7. CHAPTER VII (continued)

"Yes, the office atmosphere is very bad for the soul," said Mr. Hilbery.

"I don't remember any offices in Russell Square in the old days, when Mamma lived there," Mrs. Hilbery mused, "and I can't fancy turning one of those noble great rooms into a stuffy little Suffrage office. Still, if the clerks read poetry there must be something nice about them."

"No, because they don't read it as we read it," Katharine insisted.

"But it's nice to think of them reading your grandfather, and not filling up those dreadful little forms all day long," Mrs. Hilbery persisted, her notion of office life being derived from some chance view of a scene behind the counter at her bank, as she slipped the sovereigns into her purse.

"At any rate, they haven't made a convert of Katharine, which was what I was afraid of," Mr. Hilbery remarked.

"Oh no," said Katharine very decidedly, "I wouldn't work with them for anything."

"It's curious," Mr. Hilbery continued, agreeing with his daughter, "how the sight of one's fellow-enthusiasts always chokes one off.

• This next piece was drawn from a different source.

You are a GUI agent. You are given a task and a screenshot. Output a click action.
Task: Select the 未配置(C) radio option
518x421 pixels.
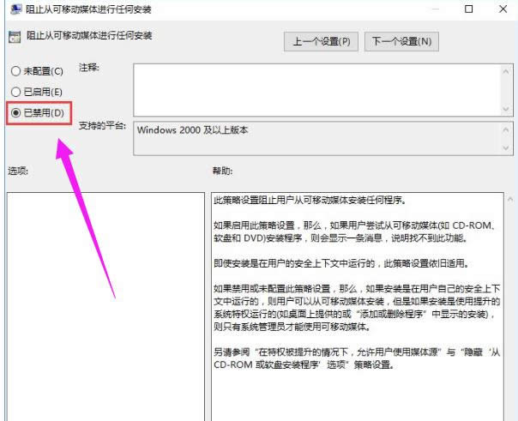click(15, 70)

They show up the faults of one's cause so much more plainly than one's antagonists. One can be enthusiastic in one's study, but directly one comes into touch with the people who agree with one, all the glamor goes. So I've always found," and he proceeded to tell them, as he peeled his apple, how he committed himself once, in his youthful days, to make a speech at a political meeting, and went there ablaze with enthusiasm for the ideals of his own side; but while his leaders spoke, he became gradually converted to the other way of thinking, if thinking it could be called, and had to feign illness in order to avoid making a fool of himself--an experience which had sickened him of public meetings.